> **Activity**
How many lines in the entries below include the word "agent"? Respond with the number only.

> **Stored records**
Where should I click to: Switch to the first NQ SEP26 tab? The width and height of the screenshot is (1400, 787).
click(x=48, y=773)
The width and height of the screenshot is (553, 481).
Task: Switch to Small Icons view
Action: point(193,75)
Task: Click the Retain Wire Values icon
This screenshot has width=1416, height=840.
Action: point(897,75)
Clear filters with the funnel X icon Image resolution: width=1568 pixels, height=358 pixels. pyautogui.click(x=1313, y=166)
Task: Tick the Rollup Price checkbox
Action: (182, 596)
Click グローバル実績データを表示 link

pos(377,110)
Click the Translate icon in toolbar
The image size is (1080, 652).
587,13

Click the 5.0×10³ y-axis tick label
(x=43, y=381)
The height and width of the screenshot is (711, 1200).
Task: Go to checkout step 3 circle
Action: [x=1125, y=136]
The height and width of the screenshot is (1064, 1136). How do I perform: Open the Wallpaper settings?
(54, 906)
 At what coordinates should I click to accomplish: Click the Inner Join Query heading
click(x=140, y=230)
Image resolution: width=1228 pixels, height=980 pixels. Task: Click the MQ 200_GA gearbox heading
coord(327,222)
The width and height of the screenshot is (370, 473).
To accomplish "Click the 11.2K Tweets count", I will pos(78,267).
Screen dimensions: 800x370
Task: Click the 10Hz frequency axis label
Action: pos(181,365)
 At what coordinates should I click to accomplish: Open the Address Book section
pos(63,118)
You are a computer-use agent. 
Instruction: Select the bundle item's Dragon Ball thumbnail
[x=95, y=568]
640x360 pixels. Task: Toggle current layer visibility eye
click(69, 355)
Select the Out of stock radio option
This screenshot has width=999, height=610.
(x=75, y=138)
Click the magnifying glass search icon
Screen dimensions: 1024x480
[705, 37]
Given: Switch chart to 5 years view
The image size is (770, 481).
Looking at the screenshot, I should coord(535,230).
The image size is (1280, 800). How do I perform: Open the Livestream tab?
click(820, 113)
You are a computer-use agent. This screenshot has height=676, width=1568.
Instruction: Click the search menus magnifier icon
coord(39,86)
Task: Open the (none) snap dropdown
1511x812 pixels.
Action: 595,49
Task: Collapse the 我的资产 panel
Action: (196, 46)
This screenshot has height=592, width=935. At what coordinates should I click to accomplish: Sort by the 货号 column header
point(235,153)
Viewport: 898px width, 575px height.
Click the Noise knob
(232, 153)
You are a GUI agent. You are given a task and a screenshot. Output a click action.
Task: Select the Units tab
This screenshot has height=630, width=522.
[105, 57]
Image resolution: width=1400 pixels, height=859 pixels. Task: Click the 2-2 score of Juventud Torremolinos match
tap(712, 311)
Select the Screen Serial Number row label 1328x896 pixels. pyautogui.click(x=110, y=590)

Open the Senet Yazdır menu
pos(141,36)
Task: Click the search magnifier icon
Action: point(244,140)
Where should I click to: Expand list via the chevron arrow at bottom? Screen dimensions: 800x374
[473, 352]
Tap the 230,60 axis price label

> **Result below**
3